* Items from a data source:
· · · · ·
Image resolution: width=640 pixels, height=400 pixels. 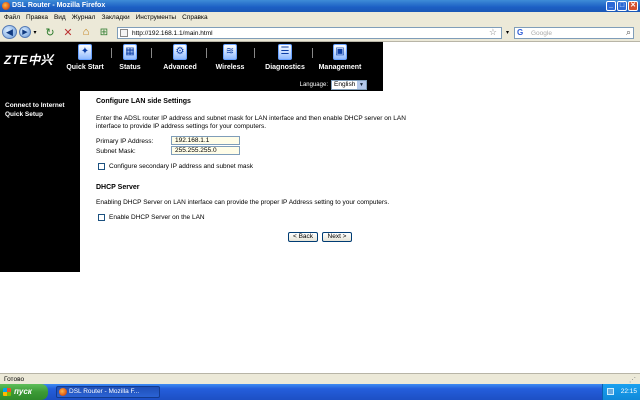 I want to click on close-button: ✕, so click(x=633, y=6).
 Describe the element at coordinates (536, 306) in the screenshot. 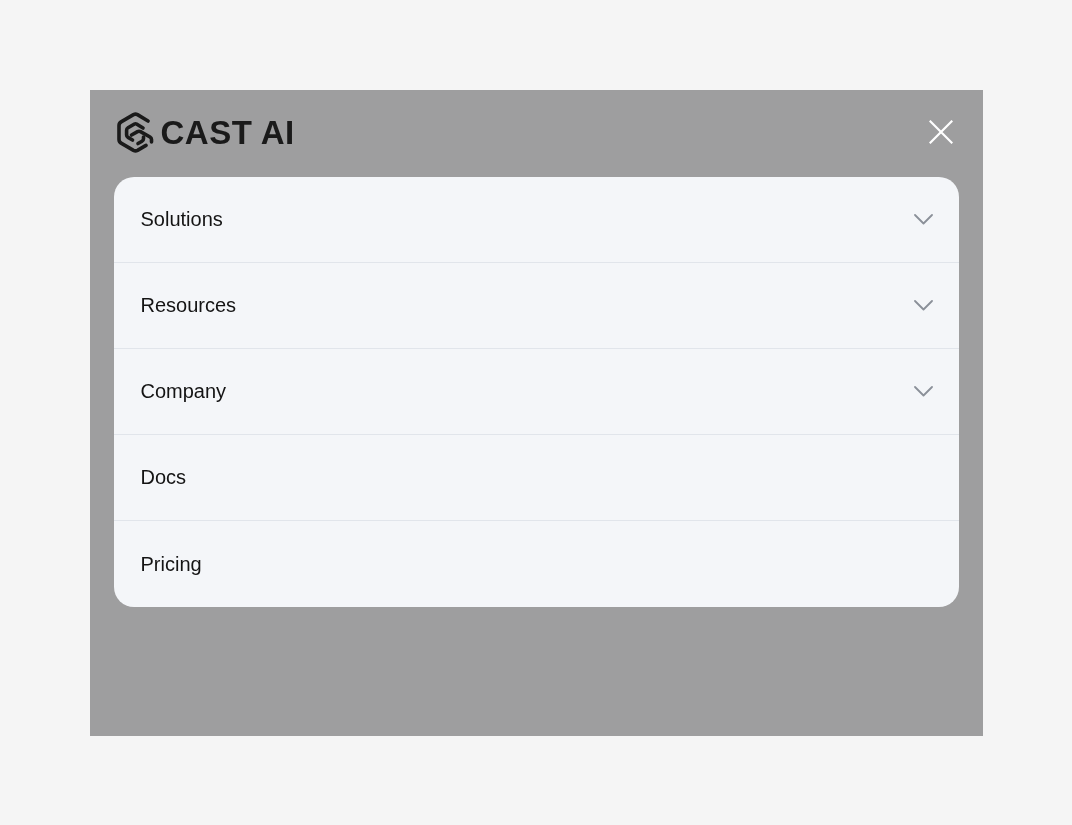

I see `menu-item: Resources` at that location.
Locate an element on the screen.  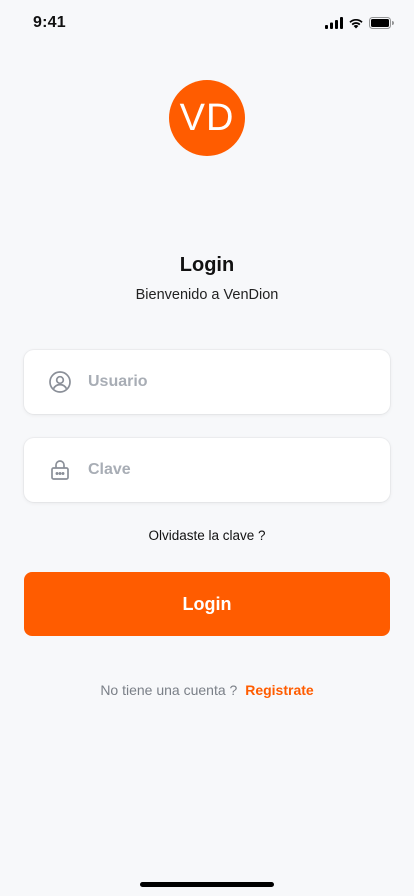
lock-icon is located at coordinates (60, 470).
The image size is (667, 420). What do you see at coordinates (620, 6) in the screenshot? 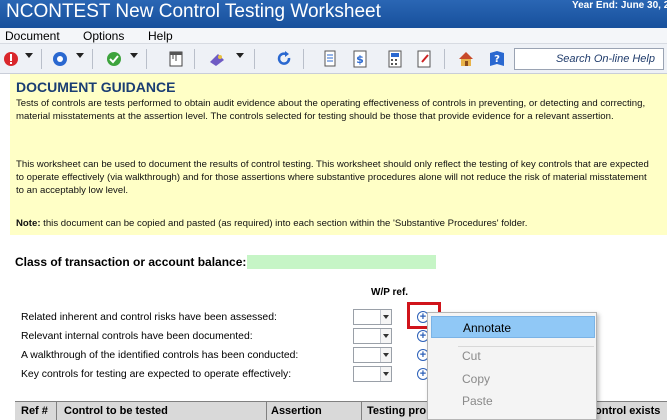
I see `year-end-label: Year End: June 30, 2` at bounding box center [620, 6].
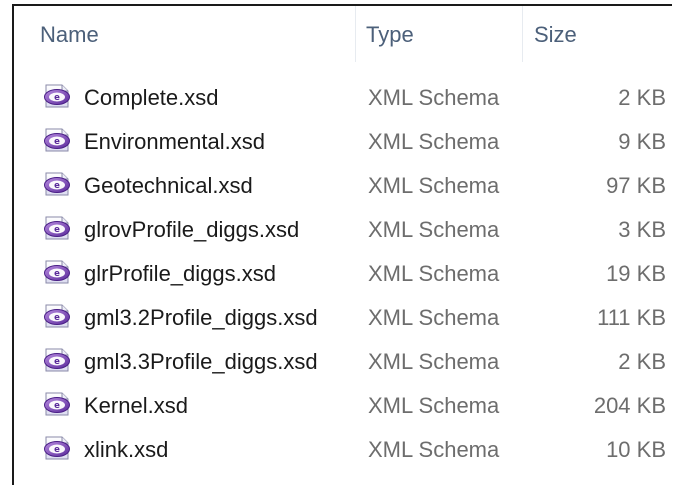  I want to click on file-size: 204 KB, so click(630, 406).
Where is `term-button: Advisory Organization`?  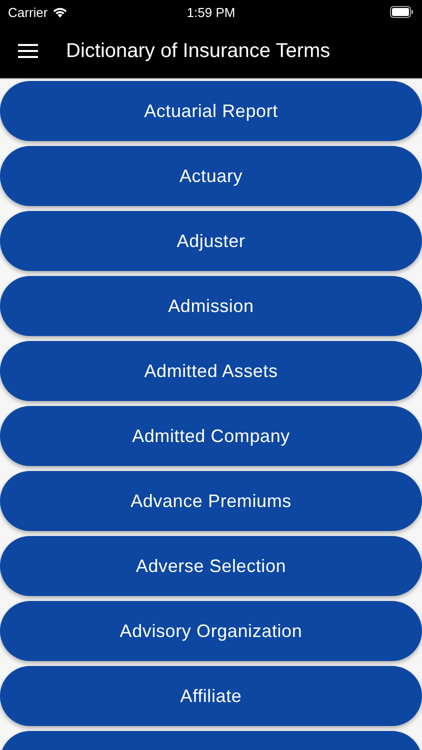 term-button: Advisory Organization is located at coordinates (211, 631).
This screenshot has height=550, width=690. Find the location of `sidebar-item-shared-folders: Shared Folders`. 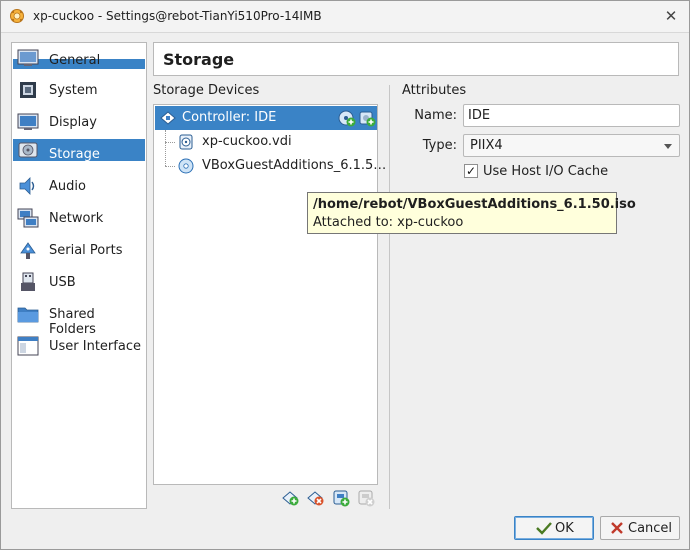

sidebar-item-shared-folders: Shared Folders is located at coordinates (79, 320).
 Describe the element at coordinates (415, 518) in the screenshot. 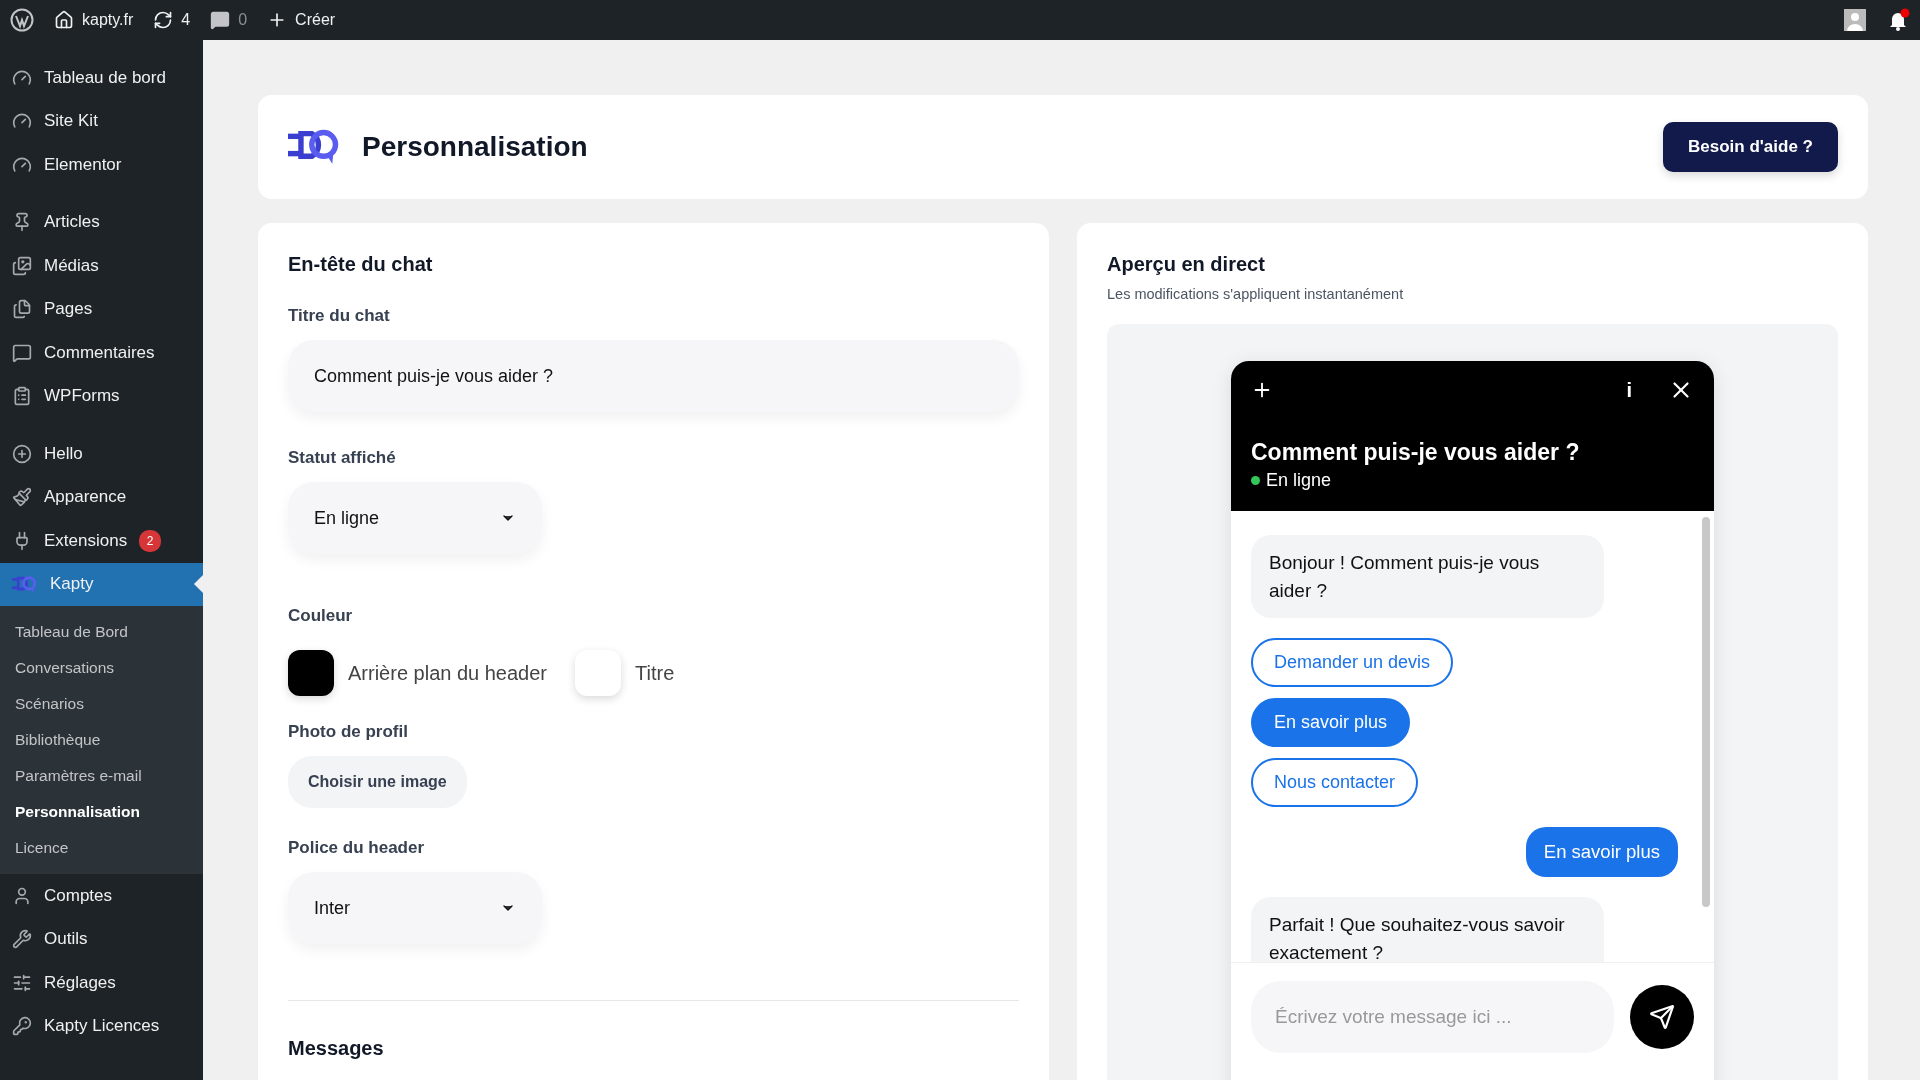

I see `status-select: En ligne` at that location.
· · · · ·
* Task prompt:
Rewrite the data from the line containing "Describe the element at coordinates (415, 518)" through the end, inclusive, with "screenshot" replaced by "screen capture" and everything else left unchanged. Leave the pictures out of your answer.

* Solution for this task:
 Describe the element at coordinates (415, 518) in the screen capture. 

I see `status-select: En ligne` at that location.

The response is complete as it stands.